Tajarrud (totalitas) bukan berarti tafarrugh (kosong dan meninggalkan semua aktivitas, kecuali

dakwah saja. Esensi ruang lingkup tajarrud tercakup dalam uraian berikut :

Page 2: Tajarrud (Totalitas)

1. Tajaruud fikri atau mulazamatul fikrah. Ikatan pemikiran nilai Islam harus melekat total dalam

diri ikhwah. Salah satu penyebab kehancuran umat adalah karena mereka justru mengambil

solusi hasil infiltrasi atau barang impor dari sumber non-Islam, imitasi tidak orisinal, bukan

asli. Karena palsu itu tidak tahan lama, seperti ginjal atau jantung yang dicangkokkan pada

tubuh manusia. Meski tubuh menerima tapi paling hanya dalam jangka waktu yang pendek.

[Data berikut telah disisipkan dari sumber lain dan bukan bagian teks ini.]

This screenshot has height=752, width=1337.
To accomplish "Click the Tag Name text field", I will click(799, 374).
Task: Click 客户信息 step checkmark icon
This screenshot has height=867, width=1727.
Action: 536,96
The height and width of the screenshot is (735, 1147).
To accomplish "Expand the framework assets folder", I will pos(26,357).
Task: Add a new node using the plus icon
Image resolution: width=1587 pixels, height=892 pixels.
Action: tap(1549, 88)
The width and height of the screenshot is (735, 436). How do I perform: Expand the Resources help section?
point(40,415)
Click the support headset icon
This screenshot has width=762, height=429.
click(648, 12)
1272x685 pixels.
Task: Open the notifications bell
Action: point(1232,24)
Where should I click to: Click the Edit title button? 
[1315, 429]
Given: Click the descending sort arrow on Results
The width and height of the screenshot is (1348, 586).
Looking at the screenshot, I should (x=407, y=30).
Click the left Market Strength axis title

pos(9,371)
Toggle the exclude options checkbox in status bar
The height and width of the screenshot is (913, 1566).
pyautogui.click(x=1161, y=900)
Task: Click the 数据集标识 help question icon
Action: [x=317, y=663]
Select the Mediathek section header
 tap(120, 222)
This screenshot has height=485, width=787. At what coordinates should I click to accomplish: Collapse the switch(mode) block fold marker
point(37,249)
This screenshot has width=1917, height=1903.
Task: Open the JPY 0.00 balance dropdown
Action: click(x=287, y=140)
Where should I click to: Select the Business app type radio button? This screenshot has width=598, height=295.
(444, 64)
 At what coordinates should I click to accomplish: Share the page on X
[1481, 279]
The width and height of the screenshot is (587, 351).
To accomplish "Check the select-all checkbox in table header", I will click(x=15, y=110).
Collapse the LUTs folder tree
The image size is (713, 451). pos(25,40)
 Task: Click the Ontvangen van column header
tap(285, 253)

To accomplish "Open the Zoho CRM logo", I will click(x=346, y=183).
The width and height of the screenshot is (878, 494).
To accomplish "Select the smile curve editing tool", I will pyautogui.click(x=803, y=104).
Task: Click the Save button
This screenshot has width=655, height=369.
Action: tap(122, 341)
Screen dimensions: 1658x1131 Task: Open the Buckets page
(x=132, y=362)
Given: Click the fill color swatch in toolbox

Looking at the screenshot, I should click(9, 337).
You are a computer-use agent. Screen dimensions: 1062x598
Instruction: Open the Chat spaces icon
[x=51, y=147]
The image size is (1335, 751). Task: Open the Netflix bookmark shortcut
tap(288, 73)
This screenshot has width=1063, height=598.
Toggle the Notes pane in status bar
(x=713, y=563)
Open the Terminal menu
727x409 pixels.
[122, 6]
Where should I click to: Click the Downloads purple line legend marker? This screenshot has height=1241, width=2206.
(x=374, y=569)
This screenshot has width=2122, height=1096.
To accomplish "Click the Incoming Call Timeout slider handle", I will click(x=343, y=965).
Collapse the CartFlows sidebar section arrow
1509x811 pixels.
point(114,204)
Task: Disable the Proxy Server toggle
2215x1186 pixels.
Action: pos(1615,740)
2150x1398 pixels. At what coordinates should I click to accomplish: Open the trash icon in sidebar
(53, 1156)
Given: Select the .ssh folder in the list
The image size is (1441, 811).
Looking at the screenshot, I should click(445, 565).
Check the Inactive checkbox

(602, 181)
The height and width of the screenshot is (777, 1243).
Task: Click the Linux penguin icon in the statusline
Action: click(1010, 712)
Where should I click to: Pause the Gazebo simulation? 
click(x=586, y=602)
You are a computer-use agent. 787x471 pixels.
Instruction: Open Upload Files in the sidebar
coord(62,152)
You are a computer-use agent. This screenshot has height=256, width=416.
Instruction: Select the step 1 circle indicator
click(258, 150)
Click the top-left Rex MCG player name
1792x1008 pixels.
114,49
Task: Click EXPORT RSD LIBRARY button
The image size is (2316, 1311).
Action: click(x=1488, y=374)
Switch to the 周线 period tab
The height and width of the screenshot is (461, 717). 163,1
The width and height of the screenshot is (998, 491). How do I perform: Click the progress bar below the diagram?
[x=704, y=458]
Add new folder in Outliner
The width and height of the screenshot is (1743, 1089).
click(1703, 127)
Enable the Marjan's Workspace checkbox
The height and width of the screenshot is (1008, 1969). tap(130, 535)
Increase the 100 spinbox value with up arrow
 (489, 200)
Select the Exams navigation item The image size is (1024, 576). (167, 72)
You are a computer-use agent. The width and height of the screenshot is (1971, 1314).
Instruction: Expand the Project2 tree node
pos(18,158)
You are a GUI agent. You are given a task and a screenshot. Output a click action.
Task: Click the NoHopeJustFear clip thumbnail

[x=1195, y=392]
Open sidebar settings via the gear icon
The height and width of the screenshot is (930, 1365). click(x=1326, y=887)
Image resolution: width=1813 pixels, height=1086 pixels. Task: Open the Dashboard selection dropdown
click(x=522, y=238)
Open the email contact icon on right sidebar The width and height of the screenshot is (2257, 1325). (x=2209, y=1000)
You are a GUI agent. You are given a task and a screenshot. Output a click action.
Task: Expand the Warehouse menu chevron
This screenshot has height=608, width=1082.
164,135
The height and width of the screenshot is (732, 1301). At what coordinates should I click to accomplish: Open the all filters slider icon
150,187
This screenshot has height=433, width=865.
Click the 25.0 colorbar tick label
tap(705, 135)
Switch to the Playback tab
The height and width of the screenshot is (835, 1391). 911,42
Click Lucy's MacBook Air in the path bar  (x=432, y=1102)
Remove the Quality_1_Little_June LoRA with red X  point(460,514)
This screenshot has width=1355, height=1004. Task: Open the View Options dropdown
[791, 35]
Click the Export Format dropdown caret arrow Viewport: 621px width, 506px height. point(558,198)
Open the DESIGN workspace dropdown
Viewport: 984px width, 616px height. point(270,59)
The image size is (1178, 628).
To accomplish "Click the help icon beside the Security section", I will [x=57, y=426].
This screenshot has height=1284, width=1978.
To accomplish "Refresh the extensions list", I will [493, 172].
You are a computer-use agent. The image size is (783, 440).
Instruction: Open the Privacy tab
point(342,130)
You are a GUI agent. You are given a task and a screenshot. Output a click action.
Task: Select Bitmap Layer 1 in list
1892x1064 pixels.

Itupun dengan perasaan menderita atau penuh siksaan. Untuk kemudian lemah dan mati.

Ikhwah adalah penyangga fikrah islamiyah yang bertanggung jawab menyebarkan dan

mewariskan kepada generasi umat.

2. Tajarrud ruhiyah atau totalitas menjaga kebersihan hati dari segala keinginan yang kotor dan

ambisi yang menyimpang. Ikhwah harus ikhlas dalam mengemban dan memperjuangkan fikrah

Islam.

3. Al-insyighal bima tathlubuhud da’wah. Menyibukkan diri dengan segenap tuntutan sakwah.

Dakwah menjadi obsesinya di setiap aktivitas.

4. Wadh’u nafsihi alatan fa’alah lid da’wah. Berupaya memfungsikan diri sebagai bagian yang

bermanfaat bagi dakwah. Ikhwah harus berupaya menjadi anggota tang tidak tumpul, tetapi

tajam, sehingga kebiasaannya dapat difungsikan untuk kepentingan dakwah. Menerima

wazhifah, harus optimal dan tidak boleh menyepelekan.

5. Wadh’u nafsihi, usariyah am fardiyah fi mashlahatid dak’wah. Meletakkan diri, baik keluarga

atau pribadi untuk kepentingan dakwah. Bekorban dengan segala sesuatu baik yang murah atau

yang mahal. Tadhhiyah yang paling berat untuk kita sementara ini adalah mengorbankan waktu

istirahat.

6. Syu’ur bil ma’uliyah ‘alad da’wah. Menumbuhkan rasa tanggung jawab terhadap dakwah.

Masing-masing ikhwah harus merasakan bahwa dirinya adalah mas’ul. Sehingga tidak ada

yang mengatakan bahwa satu bidang tertentu bukan urusan saya. Sa’id Hawa mengatakan

bahwa bila jama’ah menderita kerugian dari satu orang, maka akibatnya akan menimpa

seluruhnya. Karena itu pembagian tugas pun merupakan tanggung jawab bersama.

7. Ishlahu nafsihi wa da’watu ghairihi. Memperbaiki diri dan menyeru orang lain. Tingkat dai

dapat mempengaruhi orang lain adalah sebagaimana ia dapat menguasai dirinya sendiri.